In the statement, CBN Governor, Godwin Emefiele explained that the apex bank had put in place policies to ensure an orderly exit for those that might be interested in doing so and also urged investors to be patient as such repatriations were processed, owing to the Bank’s policy of orderly exit of investments.
April 29, 2020
The Central Bank of Nigeria (CBN) resumed sales of dollars to SMEs that needed foreign exchange for essential imports, as well as Nigerian students in foreign schools who needed to pay their school fees.
According to a brief statement that was signed by the CBN’s Director of Corporate Communications, Isaac Okoroafor, the apex bank provided over $100 million per week for the two categories of dollar consumers mentioned above.
April 27, 2020
CBN adjusted the exchange rate for import duty payment from N326/$ to N361/$.
With that development, the Nigeria Customs Service (NCS) was directed to effect an increase in duty payable on cargoes imported through the ports.
March 27, 2020
Central Bank of Nigeria (CBN), in a note issued to Bureau De Change operators (BDCs) in the country, suspended the sales of foreign currency for two weeks.
However, it did not affect dollar transactions in the Investors & Exporters (I&E) window. Thus, portfolio investors, as well as businesses that still required FX for foreign transactions settlement, could access the I&E window.
March 24, 2020
The CBN announced it was collaborating with the Nigerian Financial Intelligence Unit (NFIU) to uncover speculation and would charge such dealers for economic sabotage. The bank added that market fundamentals did not support devaluation.
March 22, 2020
The Central Bank of Nigeria (CBN) halted the sale of dollars to the Nigerian National Petroleum Commission (NNPC) by oil companies, including International Oil Companies (IOCs) that operated within the shores of the country.

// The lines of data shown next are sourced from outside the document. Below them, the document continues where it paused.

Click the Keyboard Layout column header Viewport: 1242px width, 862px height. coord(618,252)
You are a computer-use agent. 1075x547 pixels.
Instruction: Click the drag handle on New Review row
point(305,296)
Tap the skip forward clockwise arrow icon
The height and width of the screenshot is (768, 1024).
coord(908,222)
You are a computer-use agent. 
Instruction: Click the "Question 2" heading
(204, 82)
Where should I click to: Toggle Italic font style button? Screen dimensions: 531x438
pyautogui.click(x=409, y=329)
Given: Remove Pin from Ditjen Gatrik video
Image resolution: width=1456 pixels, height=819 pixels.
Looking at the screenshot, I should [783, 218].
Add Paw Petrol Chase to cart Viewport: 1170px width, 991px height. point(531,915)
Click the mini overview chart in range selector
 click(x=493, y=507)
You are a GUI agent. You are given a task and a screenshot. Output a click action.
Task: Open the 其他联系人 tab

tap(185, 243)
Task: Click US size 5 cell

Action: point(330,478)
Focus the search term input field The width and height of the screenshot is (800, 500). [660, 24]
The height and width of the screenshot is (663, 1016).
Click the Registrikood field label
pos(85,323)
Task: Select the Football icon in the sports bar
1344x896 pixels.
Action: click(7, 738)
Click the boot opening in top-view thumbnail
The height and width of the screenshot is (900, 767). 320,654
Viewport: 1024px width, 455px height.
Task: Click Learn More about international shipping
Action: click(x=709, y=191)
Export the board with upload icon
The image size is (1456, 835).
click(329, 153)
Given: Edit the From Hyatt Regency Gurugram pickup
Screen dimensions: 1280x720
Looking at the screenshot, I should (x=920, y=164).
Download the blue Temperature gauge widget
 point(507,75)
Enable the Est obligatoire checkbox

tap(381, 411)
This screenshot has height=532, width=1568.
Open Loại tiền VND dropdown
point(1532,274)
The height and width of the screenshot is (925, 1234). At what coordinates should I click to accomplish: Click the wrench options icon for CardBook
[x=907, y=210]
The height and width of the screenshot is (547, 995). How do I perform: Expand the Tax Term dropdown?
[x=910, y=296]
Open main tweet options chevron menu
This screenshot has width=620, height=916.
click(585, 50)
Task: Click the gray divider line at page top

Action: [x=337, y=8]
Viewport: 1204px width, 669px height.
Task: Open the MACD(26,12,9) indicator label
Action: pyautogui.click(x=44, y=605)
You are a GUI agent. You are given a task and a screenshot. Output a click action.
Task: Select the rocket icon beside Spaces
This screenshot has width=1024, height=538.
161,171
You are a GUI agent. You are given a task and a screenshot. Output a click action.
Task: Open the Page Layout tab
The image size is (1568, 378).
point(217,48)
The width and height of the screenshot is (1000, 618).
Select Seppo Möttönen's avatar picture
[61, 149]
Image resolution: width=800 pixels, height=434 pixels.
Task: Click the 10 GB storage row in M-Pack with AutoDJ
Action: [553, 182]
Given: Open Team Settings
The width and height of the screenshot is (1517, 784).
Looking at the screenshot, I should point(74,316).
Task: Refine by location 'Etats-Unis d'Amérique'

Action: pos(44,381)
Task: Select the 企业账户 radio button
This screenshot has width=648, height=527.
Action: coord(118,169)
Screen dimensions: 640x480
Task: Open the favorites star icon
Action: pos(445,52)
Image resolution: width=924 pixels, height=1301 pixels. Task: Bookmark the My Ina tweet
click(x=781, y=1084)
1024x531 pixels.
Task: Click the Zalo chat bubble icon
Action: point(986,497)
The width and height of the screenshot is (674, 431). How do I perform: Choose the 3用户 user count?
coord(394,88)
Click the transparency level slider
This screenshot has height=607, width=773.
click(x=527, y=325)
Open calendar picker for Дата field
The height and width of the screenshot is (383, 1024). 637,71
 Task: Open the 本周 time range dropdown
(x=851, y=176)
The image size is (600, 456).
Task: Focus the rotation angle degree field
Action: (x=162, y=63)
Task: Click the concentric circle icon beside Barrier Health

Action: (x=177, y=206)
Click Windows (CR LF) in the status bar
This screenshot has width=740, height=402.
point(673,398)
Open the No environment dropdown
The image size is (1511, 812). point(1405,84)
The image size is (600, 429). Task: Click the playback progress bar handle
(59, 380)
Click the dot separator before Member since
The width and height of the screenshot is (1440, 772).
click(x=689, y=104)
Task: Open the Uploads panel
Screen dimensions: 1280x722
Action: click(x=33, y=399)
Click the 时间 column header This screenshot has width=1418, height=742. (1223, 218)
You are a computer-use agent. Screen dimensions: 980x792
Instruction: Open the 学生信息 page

The apex bank explained that the move to stop the sale of dollars was in line with its commitment to improving foreign exchange supply to the economy as the impact of the novel Coronavirus (COVID-19) pandemic bit harder on the economy.
March 20, 2020
Central Bank of Nigeria devalued its official exchange rate from N307/$1 to N360/$1. The apex bank reflected this change on its website, signaling a confirmation.
March 10, 2020
The Central Bank of Nigeria (CBN) fined Bureau De Change (BDC) operators over various infractions in the foreign exchange market.
Over 100 BDC operators were fined N5 million each for various infractions in the foreign exchange market.
March 12, 2020
The Central Bank of Nigeria (CBN) debunked speculations making the rounds that suggested that the naira was finally about to be devalued.
According to a statement, the apex bank blamed “unscrupulous players in the foreign exchange market” for spreading the rumour.